Simplifying Scholarly Abstracts for Accessible Digital Libraries

TL;DR

The paper tackles the problem of making scholarly abstracts accessible to non-experts by creating the SASS corpus of 3,430 abstract–significance statement pairs and fine-tuning compact, in-house language-processing pipelines to rewrite abstracts into plain language. It demonstrates that OLMo-1B, Gemma-2B, and Gemma-7B can improve readability by about 3 ARI points while preserving substantive semantics, with Phi-2 showing more variability. Compared to zero-shot GPT-3.5/4o baselines, the fine-tuned approaches offer strong semantic retention and privacy advantages, enabling deployment within digital libraries. The work points to practical benefits for inclusivity and suggests future directions including RL-based decoding to enhance word-level accessibility and integration of rewritten abstracts into search indices for improved information retrieval.

▶ _INFORMATION SHOWN_
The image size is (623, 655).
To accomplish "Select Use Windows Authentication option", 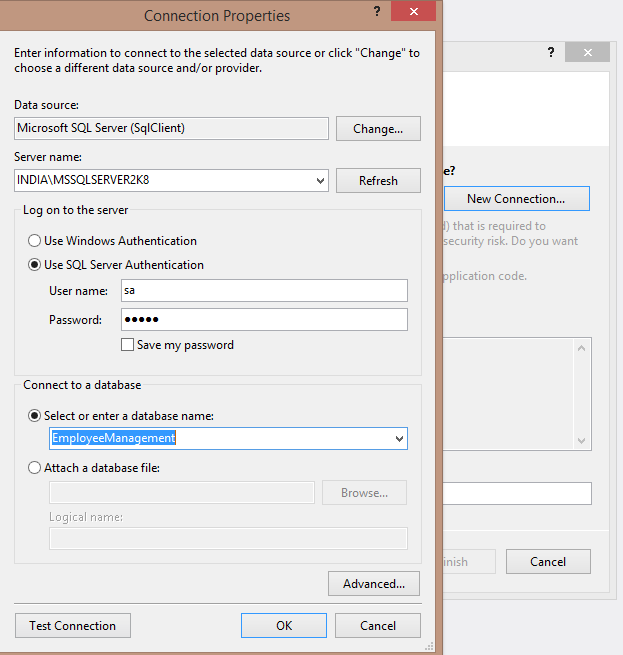I will click(x=35, y=241).
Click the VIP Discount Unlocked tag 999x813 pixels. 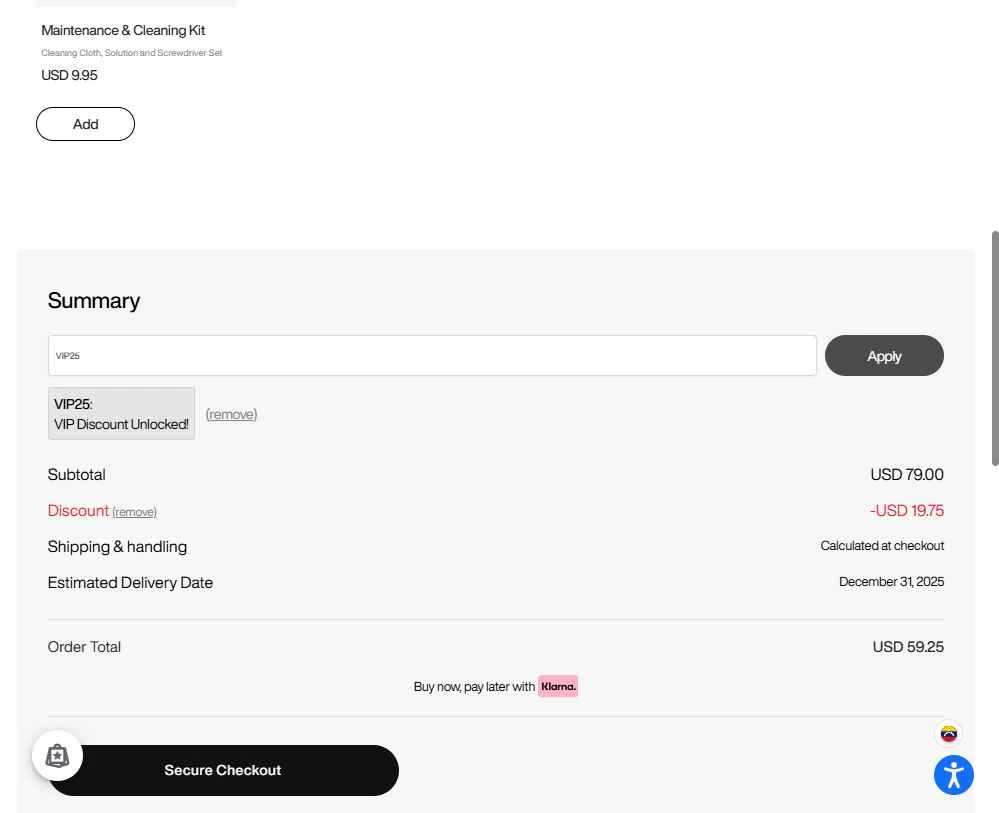tap(121, 414)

▶ _WORK INSTRUCTIONS_
**1.** In the summary on simplifying scholarly abstracts, how many abstract–significance statement pairs make up the SASS corpus?
**2.** Write the next part of the summary on simplifying scholarly abstracts, starting after its final sentence.

▶ _ANSWERS PER TASK_
**1.** 3,430

**2.**
Abstract

Standing at the forefront of knowledge dissemination, digital libraries curate vast collections of scientific literature. However, these scholarly writings are often laden with jargon and tailored for domain experts rather than the general public. As librarians, we strive to offer services to a diverse audience, including those with lower reading levels. To extend our services beyond mere access, we propose fine-tuning a language model to rewrite scholarly abstracts into more comprehensible versions, thereby making scholarly literature more accessible when requested. We began by introducing a corpus specifically designed for training models to simplify scholarly abstracts. This corpus consists of over three thousand pairs of abstracts and significance statements from diverse disciplines. We then fine-tuned four language models using this corpus. The outputs from the models were subsequently examined both quantitatively for accessibility and semantic coherence, and qualitatively for language quality, faithfulness, and completeness. Our findings show that the resulting models can improve readability by over three grade levels, while maintaining fidelity to the original content. Although commercial state-of-the-art models still hold an edge, our models are much more compact, can be deployed locally in an affordable manner, and alleviate the privacy concerns associated with using commercial models. We envision this work as a step toward more inclusive and accessible libraries, improving our services for young readers and those without a college degree.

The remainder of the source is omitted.